Anand: Now you go through and list whether or not countries are complying with the rules that you would like to see. And at the moment many countries have moved to compliance but you’ve still got one, Trinidad and Tobago, that’s noncompliant. What kinds of pressure can you apply to a country to say, “look, you’ve got to follow these rules?”
Saint-Amans: What we do is that we do standards. Then we ask countries to commit to the standards of all the countries if you want to level the playing field, if you have a loophole somewhere all the money would go there. And then we assess the countries against the standard through peer reviews and we assess whether they are compliant, partially compliant, and if they are partially or noncompliant then we denounce them to the G20 with the threat of being blacklisted or facing defensive measures. And so far that system has worked because countries don’t want to be identified because they may lose legitimate business and just get a concentration of bad business so they’re moving.
Anand: What do you think the most ideal system would be then? I mean, is there a way to have a kind of global tax system that is fully transparent?
Saint-Amans: We cannot have a global tax system for a simple reason: tax is at the core of sovereignty; consent to tax is at the core of democracy. So the people of different countries have to decide on their own tax system. That said, the economy is globalized and nations cannot just stay domestic. So what we need is tax cooperation. So it’s not one global system but a system where all these sovereignties will cooperate, will exchange information, will be transparent one with the other.
Anand: But they’re not going to do that are they? The whole point of tax havens is to compete with other countries and say “hey bring your money here it’s cheaper we’re not going to tax it.” That’s always going to be an incentive.
Saint-Amans: You have two issues there. One of which is tax competition, that I could call fair tax competition — you reduce your rate. In the U.K. for instance you are pretty good that you have a pretty low corporate income tax. But it’s transparent. What is unfair is that you say to people come here you will hide from your authorities, you will hide from the places where you should pay your taxes. And this is what we are fighting and to improve that you need transparency and you need also to update the international tax rules which were initially developed back in the 1920s with old rules. That’s what we’ve been doing for the past five years at the OECD — changing the rules for all the countries from the U.S. to Europe to India to China — so that companies — because here we’re talking about multinational companies — would locate at their profits where they have activities. Instead of this current divorce between the location of the profits in tax havens where they are not taxed and the location of the activities where you have the markets or the manufacturing and all the rest of the activities.
Anand: So what changes do you think are going to come as a result of the Paradise Papers — anything significant?
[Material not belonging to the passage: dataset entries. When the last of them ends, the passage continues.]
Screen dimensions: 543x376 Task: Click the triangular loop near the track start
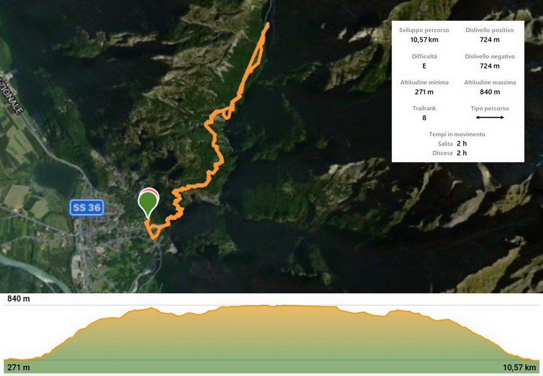click(x=153, y=231)
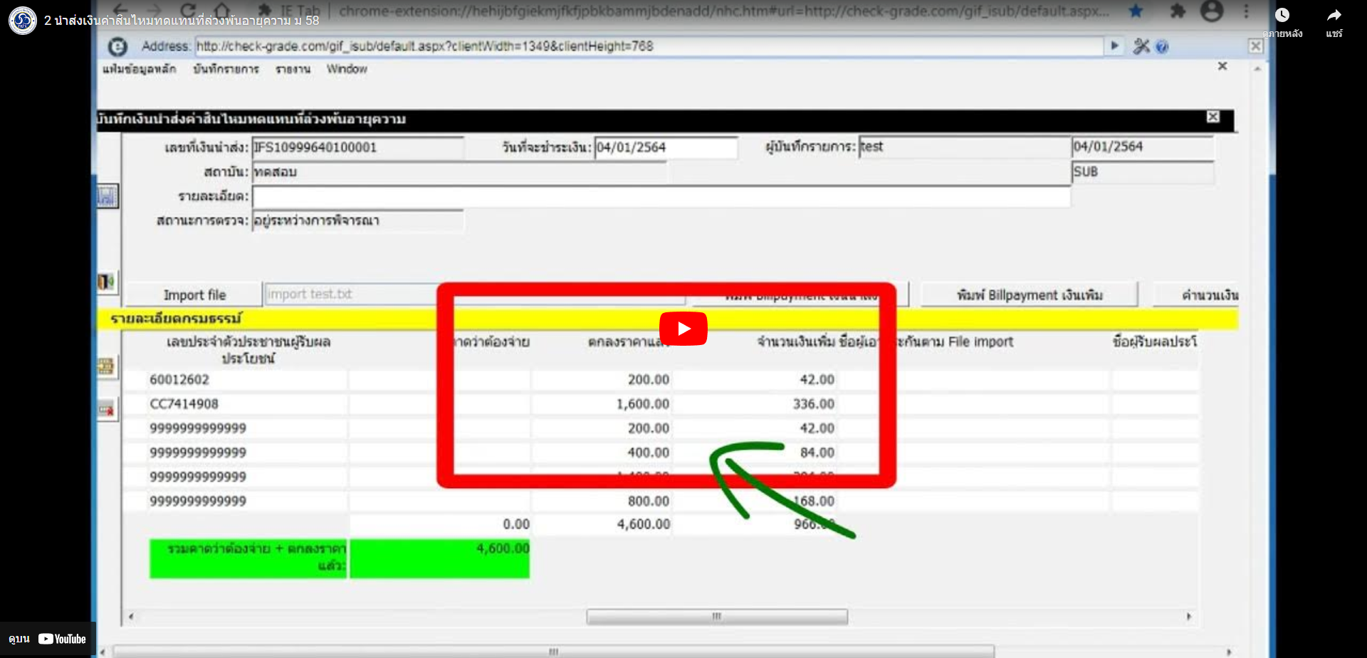Click the IE Tab tools wrench icon
The height and width of the screenshot is (658, 1367).
click(1141, 47)
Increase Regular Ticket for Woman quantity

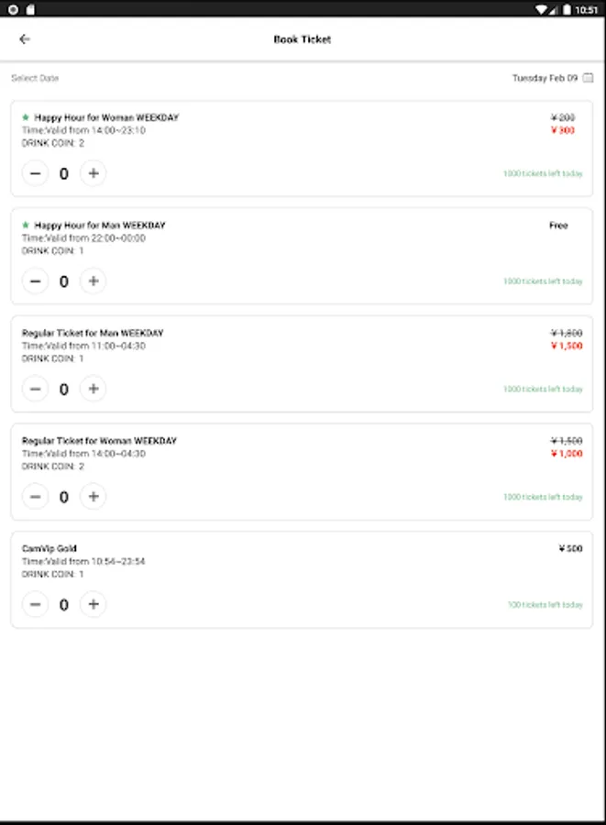click(x=94, y=497)
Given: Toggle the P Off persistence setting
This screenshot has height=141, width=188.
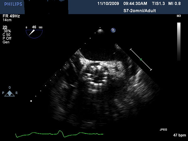Looking at the screenshot, I should pyautogui.click(x=7, y=38).
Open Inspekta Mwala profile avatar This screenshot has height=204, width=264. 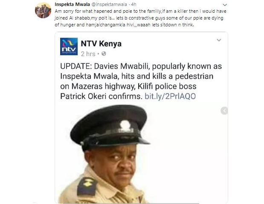(x=43, y=10)
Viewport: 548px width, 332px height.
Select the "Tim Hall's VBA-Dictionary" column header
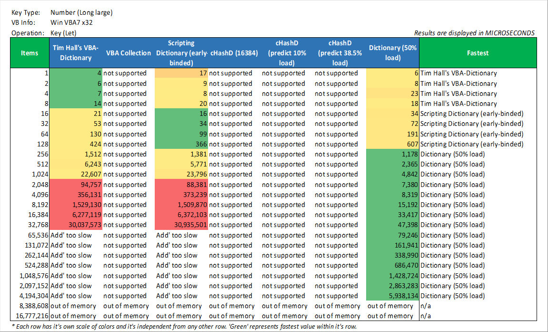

Saint-Amans: Well, changes are happening, have been happening for about 10 years. And what did trigger the changes was the financial crisis. People couldn’t understand that the wealthy, the high net worth individuals, or the multinational companies wouldn’t pay their fair share of tax because of loopholes in the international tax system. So changes have happened then with governments taking the lead in the G20 for instance to change the rules. Now you have had a number of leaks — Swiss leaks, Luxe leaks, Panama Papers, now Paradise Papers. What they do is that they help keep the political pressure to make sure that changes happen. Getting all the countries to agree to rules is not easy and if you don’t have this political pressure you cannot get there. So not necessarily a really a big change to be expected from the Paradise Papers but indeed support to implement the changes which have been agreed over the past few years.